In March 2015, the FDA approved the nation’s first biosimilar, Zarxio, which is biosimilar to Neupogen. That drug was approved in 1991 and treats conditions including cancer, acute myeloid leukemia and severe chronic neutropenia.
Making biosimilars available requires a lengthy approval process along with extended litigation, so the drugs may not flood the market anytime soon. In the meantime, payers continue to explore additional means for controlling costs for specialty pharmaceuticals.
When Are Specialty Medications Appropriate?
Although specialty drugs have been shown to effectively treat certain conditions, their high cost has some payer organizations looking for methods of ensuring proper prescription and administration. Some organizations are taking the following steps to help control costs:
- Requiring a high level of cost sharing from subscribers.
- Requiring diagnostic tests before approving coverage to identify patients who are likely to respond positively to a specific specialty drug.
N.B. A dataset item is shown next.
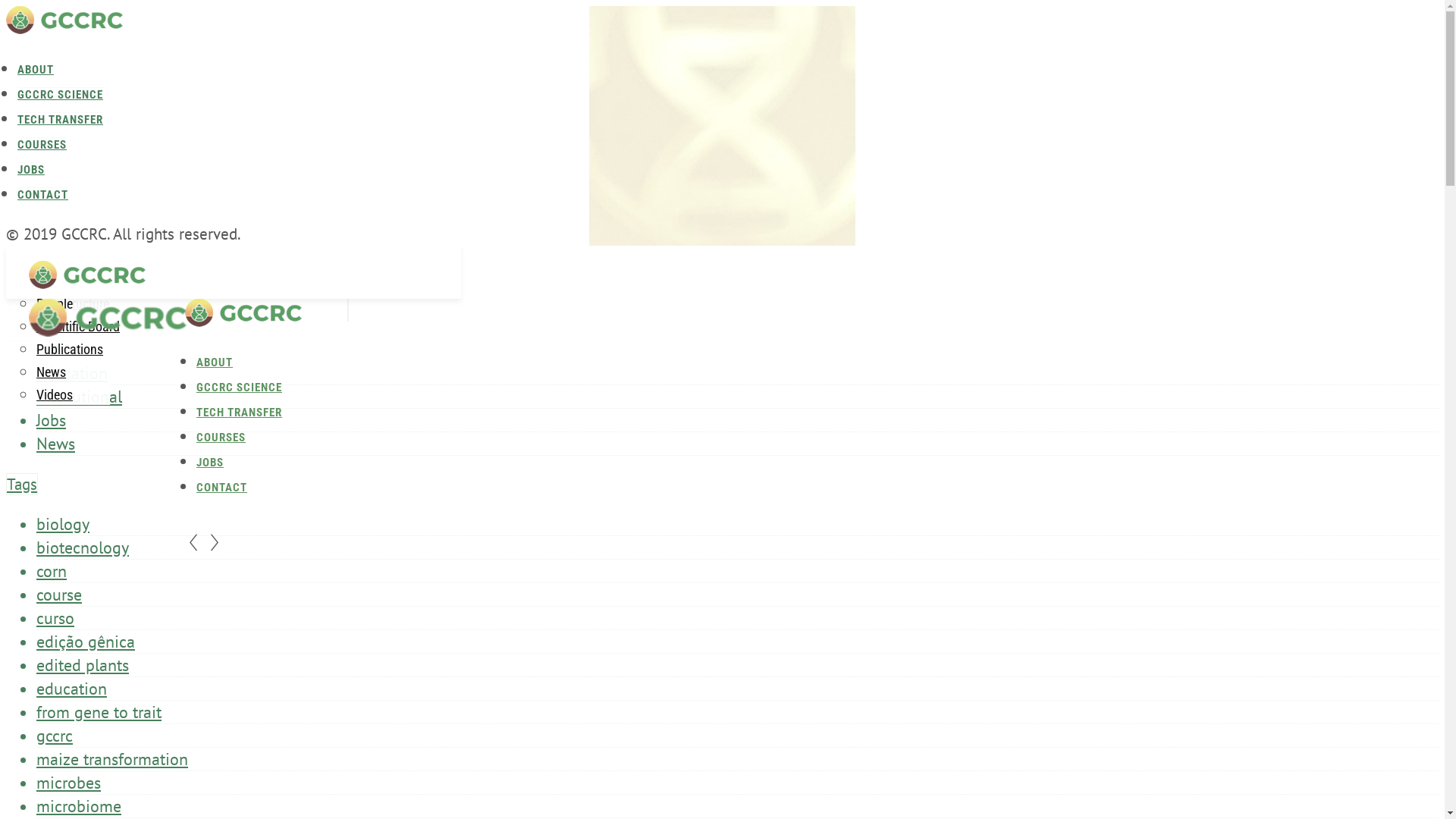 This screenshot has width=1456, height=819. I want to click on 'ABOUT', so click(36, 70).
For example, Tafinlar is used in the treatment of metastatic or unresectable melanoma; however, it has a specific indication for use in patients with a BRAF V600E mutation (single agent therapy) or BRAF V600E or BRAF V600K mutations (in combination with trametinib). Therapy protocols indicate confirmation of BRAF V600E or BRAF V600K mutation status with an approved test prior to treatment.
- Managing the locations in which the drugs are administered. Patients can self-administer some specialty pharmaceuticals at home rather than relying on more-costly doctor’s offices or outpatient facilities.
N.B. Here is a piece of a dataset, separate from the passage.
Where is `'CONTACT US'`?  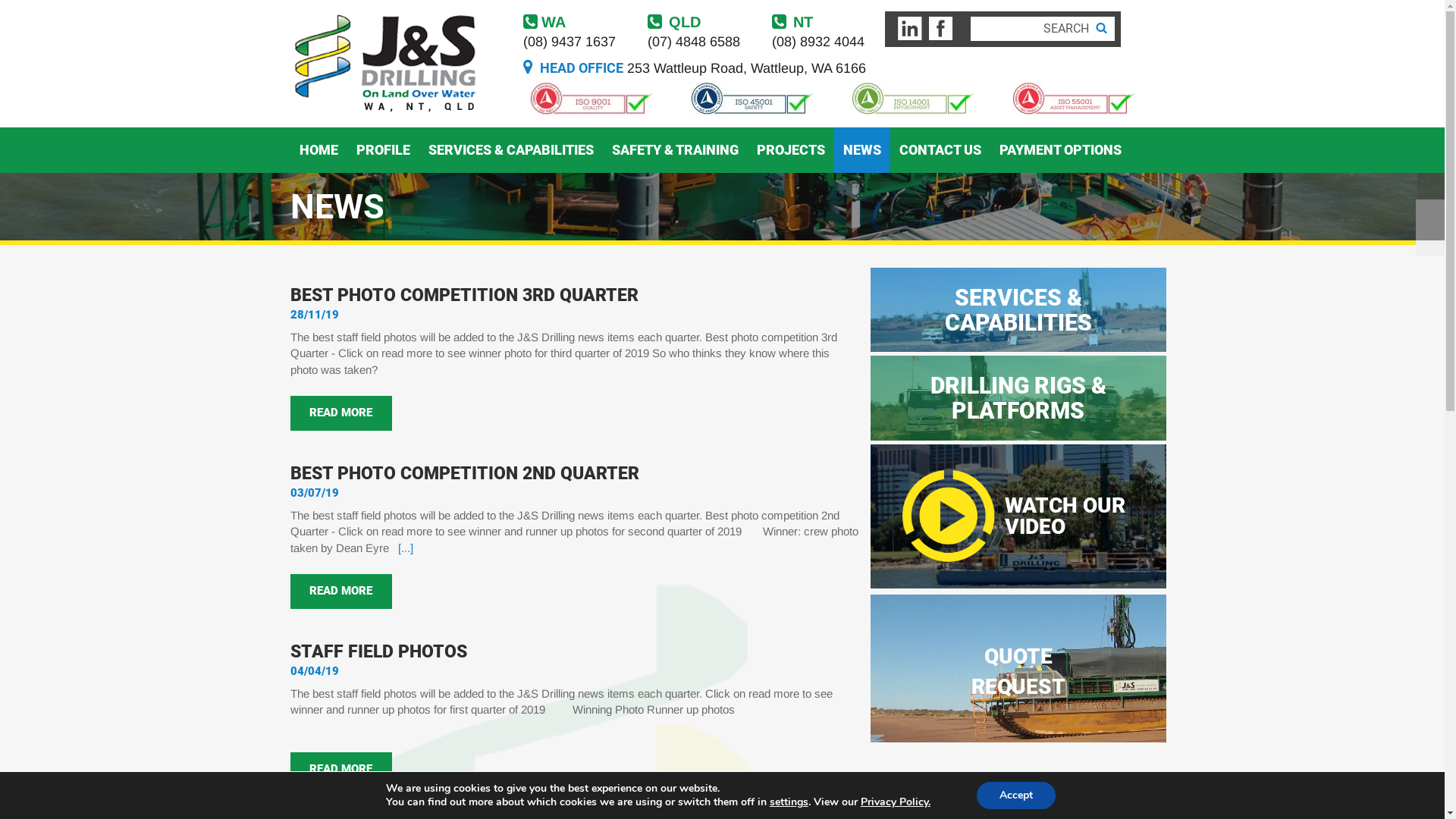
'CONTACT US' is located at coordinates (890, 149).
Assessing Patient Outcomes
Another method payers are using to control costs from specialty pharmaceuticals is comparative effectiveness review. Information gathered during such reviews can provide sound justification for denying coverage of treatments that cost significantly more but that do not provide higher clinical value. The cost of drugs is not directly related to their efficacy.
So far in the United States, comparative effectiveness review has not considerably changed the use of specialty medications. Internationally, however, government payer organizations have used the method aggressively. For example, the United Kingdom is slow to provide access to high-cost therapies in the absence of evidence of better patient outcomes.
Some payer organizations are working to establish collaborative pharmacy contracts that are based on outcomes. Such partnerships may:
- Implement certain standards for patient management, education and training of pharmacists, prescription fulfillment, and documentation through electronic medical records, among other parameters.
- Require collection and reporting of metrics for compliance and other outcomes, which are compared to established benchmarks on an annual basis.
- Establish long-term expectations for patient care and core services.
New Avenues for Treatment
As specialty pharmaceuticals continue to come to market in the United States, they undoubtedly will provide effective clinical options for many patients. But the treatments come at a high cost, and managed care organizations and other payers must take steps to control rapidly rising expenditures. By relying on clinically proven algorithms and standards of care, medical providers can help ensure that specialty drugs are used appropriately.